Scientific software is used in physical, environmental, earth and life sciences on a daily basis to make important discoveries. Due to its highly specialized nature, scientific software is frequently developed by scientists with deep domain knowledge, but not necessarily deep knowledge in technologies and tools used by software engineers and developers that build more mainstream applications. As a result, scientific software tends to be highly customized, less flexible, complex, poorly tested, less documented and even less maintained in the long run
Computational science: Error… why scientific programming does not compute (Zeeya Merali, Nature: 2010)
Many issues plaguing scientific software have been discussed in the literature, but the ability to reproduce computational discoveries has taken center stage in recent years. The term reproducible computational research has been coined, and used as an umbrella concept for identifying and proposing solutions to issues that affect the reproducibility of computational scientific research.
Scientific Reproducibility through Computational Workflows and Shared Provenance Representations (Yolanda Gil, NSF Workshop: 2010)
Although the challenge of reproducible computational research is multi-dimensional, some of the proposed solutions are rooted in existing, well established and robust software engineering solutions such as:
In addition, the organized and homogeneous tagging of scientific data with metadata (data about data) has been a well-established foundation for information retrieval and discovery.

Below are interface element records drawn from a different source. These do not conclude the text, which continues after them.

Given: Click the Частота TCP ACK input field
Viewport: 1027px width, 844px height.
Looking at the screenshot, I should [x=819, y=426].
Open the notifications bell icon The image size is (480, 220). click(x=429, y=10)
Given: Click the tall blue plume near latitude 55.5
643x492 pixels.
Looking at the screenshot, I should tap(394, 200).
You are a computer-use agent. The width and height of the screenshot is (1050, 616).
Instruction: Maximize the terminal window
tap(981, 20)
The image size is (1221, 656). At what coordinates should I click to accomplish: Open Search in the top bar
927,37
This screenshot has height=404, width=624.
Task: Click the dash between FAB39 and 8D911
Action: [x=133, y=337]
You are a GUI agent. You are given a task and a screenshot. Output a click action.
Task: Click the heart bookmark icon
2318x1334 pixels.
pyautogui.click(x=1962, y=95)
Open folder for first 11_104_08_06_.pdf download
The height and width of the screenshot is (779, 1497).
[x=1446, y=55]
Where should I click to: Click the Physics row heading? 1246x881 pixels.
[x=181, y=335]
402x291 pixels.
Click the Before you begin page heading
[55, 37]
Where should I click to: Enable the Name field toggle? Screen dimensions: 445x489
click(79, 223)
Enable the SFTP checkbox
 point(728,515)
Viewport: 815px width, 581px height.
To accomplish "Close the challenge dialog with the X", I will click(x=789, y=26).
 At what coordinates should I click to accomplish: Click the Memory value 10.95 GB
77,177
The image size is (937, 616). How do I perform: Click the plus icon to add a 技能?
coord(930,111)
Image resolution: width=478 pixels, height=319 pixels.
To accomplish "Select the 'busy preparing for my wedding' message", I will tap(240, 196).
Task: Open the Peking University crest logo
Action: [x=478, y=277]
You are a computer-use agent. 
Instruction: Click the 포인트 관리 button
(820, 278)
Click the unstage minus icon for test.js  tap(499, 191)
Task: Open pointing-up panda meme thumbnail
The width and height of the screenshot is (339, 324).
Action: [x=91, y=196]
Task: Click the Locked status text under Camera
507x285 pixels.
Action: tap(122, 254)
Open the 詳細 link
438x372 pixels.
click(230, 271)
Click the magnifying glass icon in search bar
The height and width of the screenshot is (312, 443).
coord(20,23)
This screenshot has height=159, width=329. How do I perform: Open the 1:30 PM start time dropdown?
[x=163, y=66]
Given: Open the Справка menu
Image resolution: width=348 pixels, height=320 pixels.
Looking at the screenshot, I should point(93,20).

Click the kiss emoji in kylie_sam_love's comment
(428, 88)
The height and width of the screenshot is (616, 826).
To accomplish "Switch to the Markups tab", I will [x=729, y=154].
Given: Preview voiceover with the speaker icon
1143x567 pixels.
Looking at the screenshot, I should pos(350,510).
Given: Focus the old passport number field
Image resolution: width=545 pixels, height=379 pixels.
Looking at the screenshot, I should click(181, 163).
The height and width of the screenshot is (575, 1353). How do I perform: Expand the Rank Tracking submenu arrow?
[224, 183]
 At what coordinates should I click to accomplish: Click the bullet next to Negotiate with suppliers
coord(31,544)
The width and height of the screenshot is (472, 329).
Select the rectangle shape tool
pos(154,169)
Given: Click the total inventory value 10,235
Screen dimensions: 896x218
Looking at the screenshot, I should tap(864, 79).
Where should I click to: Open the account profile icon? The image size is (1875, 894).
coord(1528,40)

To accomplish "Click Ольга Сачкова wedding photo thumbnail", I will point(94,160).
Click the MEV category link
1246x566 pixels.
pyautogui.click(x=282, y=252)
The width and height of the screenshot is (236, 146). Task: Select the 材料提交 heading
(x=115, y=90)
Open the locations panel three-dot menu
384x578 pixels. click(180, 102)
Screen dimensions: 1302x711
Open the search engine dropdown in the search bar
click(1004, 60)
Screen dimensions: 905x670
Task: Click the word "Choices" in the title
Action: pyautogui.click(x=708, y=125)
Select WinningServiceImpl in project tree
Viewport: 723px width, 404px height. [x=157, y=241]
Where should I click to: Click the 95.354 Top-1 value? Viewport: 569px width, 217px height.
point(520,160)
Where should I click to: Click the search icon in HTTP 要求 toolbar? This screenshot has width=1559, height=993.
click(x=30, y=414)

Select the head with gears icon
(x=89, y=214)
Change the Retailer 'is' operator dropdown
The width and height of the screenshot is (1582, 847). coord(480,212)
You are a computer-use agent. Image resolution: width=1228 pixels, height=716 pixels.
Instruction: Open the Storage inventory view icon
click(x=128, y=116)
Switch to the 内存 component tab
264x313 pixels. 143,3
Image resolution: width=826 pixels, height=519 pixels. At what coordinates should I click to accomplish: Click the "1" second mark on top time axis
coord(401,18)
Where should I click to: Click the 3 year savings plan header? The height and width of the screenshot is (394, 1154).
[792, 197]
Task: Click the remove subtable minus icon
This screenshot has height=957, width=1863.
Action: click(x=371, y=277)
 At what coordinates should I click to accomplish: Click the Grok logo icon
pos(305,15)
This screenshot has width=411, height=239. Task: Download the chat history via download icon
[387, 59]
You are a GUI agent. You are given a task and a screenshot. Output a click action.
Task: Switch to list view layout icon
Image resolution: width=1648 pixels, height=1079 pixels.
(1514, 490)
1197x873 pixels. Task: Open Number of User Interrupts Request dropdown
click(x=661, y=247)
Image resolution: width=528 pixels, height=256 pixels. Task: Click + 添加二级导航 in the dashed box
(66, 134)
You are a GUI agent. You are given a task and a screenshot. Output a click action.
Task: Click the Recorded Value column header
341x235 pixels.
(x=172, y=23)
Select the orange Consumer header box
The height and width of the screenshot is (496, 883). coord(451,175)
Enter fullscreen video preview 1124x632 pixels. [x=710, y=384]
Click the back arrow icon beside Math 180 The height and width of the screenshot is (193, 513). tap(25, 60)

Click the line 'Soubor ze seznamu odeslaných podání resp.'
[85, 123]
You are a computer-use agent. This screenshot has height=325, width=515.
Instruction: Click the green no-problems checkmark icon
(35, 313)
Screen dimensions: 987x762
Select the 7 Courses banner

The development of consistent metadata and controlled vocabularies is another important component to searching, finding and using scientific data in a manner consistent with reproducible research.
Finally, (and to some degree an obvious requirement) reproducible computational research depends on the ability of other scientists or research experts to freely access the source code and scientific data used in generating new computational discoveries. These free and open access concepts have been championed by many in the software development community under the umbrella of the open-source community. Open-source code is meant to be a collaborative effort, where programmers improve upon the source code and share the changes within the community.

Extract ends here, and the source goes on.